Les représentants de l’APTBEF ont retrouvé hier le Président de la République Kaïs Saïed pour lui faire parvenir les idées du secteur sur la façon dont il va contribuer aux efforts nationaux durant cette période transitoire.
Invités quelques semaines auparavant à Carthage et appelés à faire baisser les taux, les banquiers se sont retrouvés dans une situation délicate. D’une part, faire baisser les taux n’est pas une décision qu’on prend à la légère. Car il s’agit de la résultante de tout le fonctionnement de l’économie. D’autre part, ils ne pourront pas sacrifier leurs marges car certains établissements de crédit ne sont pas en mesure de le faire. Pourtant, l’APTBEF a fini par trouver la solution qui les éloigne des missiles du Président tout en soignant leur image auprès du grand public.

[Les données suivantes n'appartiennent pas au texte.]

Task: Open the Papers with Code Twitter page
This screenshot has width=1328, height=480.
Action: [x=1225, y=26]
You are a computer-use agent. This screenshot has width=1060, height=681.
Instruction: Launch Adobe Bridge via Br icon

Crédits : un taux ne dépassant pas TMM +2%
La première mesure concerne les PME ayant moins de 200 salariés, en leur accordant des crédits d’exploitation (découverts non compris) à un taux ne dépassant pas le TMM +2% (soit 8,25%). Et ce, sur une durée maximale d’une année.

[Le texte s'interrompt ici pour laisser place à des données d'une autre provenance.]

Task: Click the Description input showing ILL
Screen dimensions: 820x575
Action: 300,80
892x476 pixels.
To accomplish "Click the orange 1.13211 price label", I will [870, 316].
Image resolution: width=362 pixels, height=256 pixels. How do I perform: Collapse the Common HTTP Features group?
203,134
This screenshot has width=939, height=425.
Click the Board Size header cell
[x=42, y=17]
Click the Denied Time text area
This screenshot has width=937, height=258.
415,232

Cette décision touche théoriquement la majorité des clients des banques qui connaissent des difficultés de trésorerie. Selon les derniers taux d’intérêt effectifs moyens, ces crédits ont été accordés avec une moyenne de 9,44% et les taux peuvent atteindre 11,32%. Pour certaines entreprises, cet effort allège la facture de fonctionnement et les aide à mieux résister. C’est comme si le TMM aurait baissé de 100 points de base. En même temps, cette réduction n’affectera pas significativement les profits des banques qui vont récupérer une partie de ce manque à gagner sous la forme d’un coût de risque moins important.
Versement des aides sociales exceptionnelles
La seconde mesure est le versement des aides sociales exceptionnelles accordées par la Banque Mondiale pour la lutte contre la Covid-19. Cela va mettre la pression sur les différentes agences bancaires, mais il aura la vertu de rappeler aux bénéficiaires que les établissements financiers ne se résument pas seulement à la Poste. Cette dernière offre des services similaires avec des frais moins importante. Elle attire la majorité de la classe moyenne et les petites épargnes.
Se positionner commercialement auprès de tous les ménages est un effort que toutes les banques doivent fournir. En effet, cette occasion coûtera moins chère que n’importe quelle campagne publicitaire. C’est aussi l’opportunité de faire passer le message que les banques ne sont pas des établissements qui ne cherchent que les profits et qu’ils ne rendent jamais de services gratuits.
Lutte contre la Covid-19: allocation de 160 MTND
La troisième mesure est l’allocation de 160 MTND. Objectif : soutenir l’effort national de lutte contre la Covid-19 et le développement de l’éducation. 50 MTND de cette somme seront destinés à garantir la réussite de la rentrée scolaire. Ici, les banques vont passer un autre message : nous sommes prêts à partager une partie de nos revenus engrangés grâce à un environnement de taux d’intérêt élevé. Les établissements financiers sont largement critiqués sur les réseaux sociaux. Ils sont même accusées de contribuer à l’effondrement de l’Etat en lui prêtant de l’argent à des taux élevés.
Mais ce n’est pas tout. En présentant ce chiffre, le président de l’APTBEF a insisté sur le fait que cela représente 2% des produits d’exploitation des banques, donc de leur chiffre d’affaires. Fiscalement parlant, le traitement de ces dons pourrait être favorable.
Selon l’article 12 du Code de l’impôt sur le revenu des personnes physiques et de l’impôt sur les sociétés, ces dons sont déductible dans le cas où ils sont justifiés et à concurrence de 2% du chiffre d’affaires brut. S’ils sont accordés à l’Etat, ces dons sont déductibles pour leur totalité.
Reste maintenant à savoir si cela sera réellement le cas. En 2020, les banques ont massivement contribué au fonds 1818. Fiscalement, Elles n’ont bénéficié d’aucune faveur. En effet, ces montants ont été déduits des résultats après impôts, causant un recul significatif des bénéfices du secteur.
Dans tous les cas, l’APTBEF a pu trouver la bonne solution pour sortir de la situation dans laquelle elle s’est retrouvée. Et ce, en s’offrant un joli coup médiatique. En valeur, c’est l’effort le plus important. Il pourra être ressenti par la plupart des Tunisiens. C’est l’art de faire d’une pierre plusieurs coups.